What about the database, though? Well, we’d like to test as much of the stack, from top to bottom, as possible. Seems reasonable that we’d want to include the lowest level of the stack, the database, in our acceptance tests. However, databases are the ultimate in global shared state. How can we have any confidence that the outcomes or side effects of previously executed scenarios won’t influence the outcome of subsequent scenarios?

The most certain way is to provide a clean database for each scenario. Running each scenario in a transaction is out, as our current architecture allows, nay encourages, Command objects, described by Ayende’s blog series on Limiting Abstractions, to manage their own transactions. We could probably refactor out a Command Executor object that manages the transactions for the commands, and remove transactions from all commands. That way, we could inject an executor for tests that no-ops on commit, but have runtime one that does a real commit. However, that’s a daunting task due to the sheer number of commands in the system. I’m also not certain that I see the value in it.

The Hook Brings you Back

This leaves us with having a fresh database for each scenario. Fortunately, SpecFlow provides hooks for interesting events in the test lifecycle. One such pair is BeforeScenario/AfterScenario. With this, we can create a new database for the scenario before it runs. RoundhousE makes this easy. We can restore our backup to a new database and run the scripts on that. One problem: the restore & migrate process take about 33 seconds(!) on my dev machine (Core i7 Quad with an OWC Mercury Extreme Pro 6G SSD). Multiple minutes per feature spent just on creating the database is simply not acceptable.

We can do better.

Can we pay the restore & migrate penalty just once? Sure can!

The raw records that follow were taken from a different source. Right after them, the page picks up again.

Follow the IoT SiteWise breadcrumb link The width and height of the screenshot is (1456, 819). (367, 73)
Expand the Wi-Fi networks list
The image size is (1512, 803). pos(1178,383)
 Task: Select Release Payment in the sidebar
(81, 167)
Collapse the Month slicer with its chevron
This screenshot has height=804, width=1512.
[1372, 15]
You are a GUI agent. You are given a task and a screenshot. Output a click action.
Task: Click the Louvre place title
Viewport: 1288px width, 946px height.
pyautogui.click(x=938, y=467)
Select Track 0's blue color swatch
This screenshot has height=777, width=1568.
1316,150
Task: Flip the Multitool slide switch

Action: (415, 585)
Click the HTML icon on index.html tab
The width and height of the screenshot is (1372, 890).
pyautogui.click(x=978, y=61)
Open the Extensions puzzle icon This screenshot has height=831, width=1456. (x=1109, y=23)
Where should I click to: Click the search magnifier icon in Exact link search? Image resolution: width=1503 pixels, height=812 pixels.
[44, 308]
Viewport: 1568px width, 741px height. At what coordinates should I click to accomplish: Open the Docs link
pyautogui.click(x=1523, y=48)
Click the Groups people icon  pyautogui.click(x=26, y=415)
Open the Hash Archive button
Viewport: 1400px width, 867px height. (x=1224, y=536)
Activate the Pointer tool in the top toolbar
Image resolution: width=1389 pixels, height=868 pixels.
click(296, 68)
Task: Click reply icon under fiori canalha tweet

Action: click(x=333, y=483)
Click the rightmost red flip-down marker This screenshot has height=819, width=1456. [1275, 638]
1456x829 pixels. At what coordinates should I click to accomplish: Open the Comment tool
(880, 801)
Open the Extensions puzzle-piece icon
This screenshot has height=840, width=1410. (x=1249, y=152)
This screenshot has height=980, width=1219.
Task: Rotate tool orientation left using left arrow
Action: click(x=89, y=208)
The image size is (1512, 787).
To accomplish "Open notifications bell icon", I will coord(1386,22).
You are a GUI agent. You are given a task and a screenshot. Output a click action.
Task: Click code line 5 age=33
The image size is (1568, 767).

How can we do that while providing a clean database for each scenario?

We use SQL Server. SQL Server provides the ability to Detach and Attach the data files for a database. We could restore & migrate an example database once, detach it, copy the MDF files to another location, and reattach the example in a BeforeTestRun hook. Then, we can use the BeforeScenario hook and information contained in the ScenarioContext to copy the template MDF to a new file and attach that as a new database specifically for the scenario. This is orders of magnitude faster than the restore & migrate method. We can then clean up the databases in the AfterScenario hooks, and clean up everything in the AfterTestRun hook.

And what about NHibernate? Creating the SessionFactory is an expensive (though not nearly as expensive as the database itself) operation. We only want to do this once, but we need to be able to switch the connection string we use for each scenario. No problem! NHibernate provides a ton of hooks into the system, and this article on NHForge describes the approach to varying the connection string.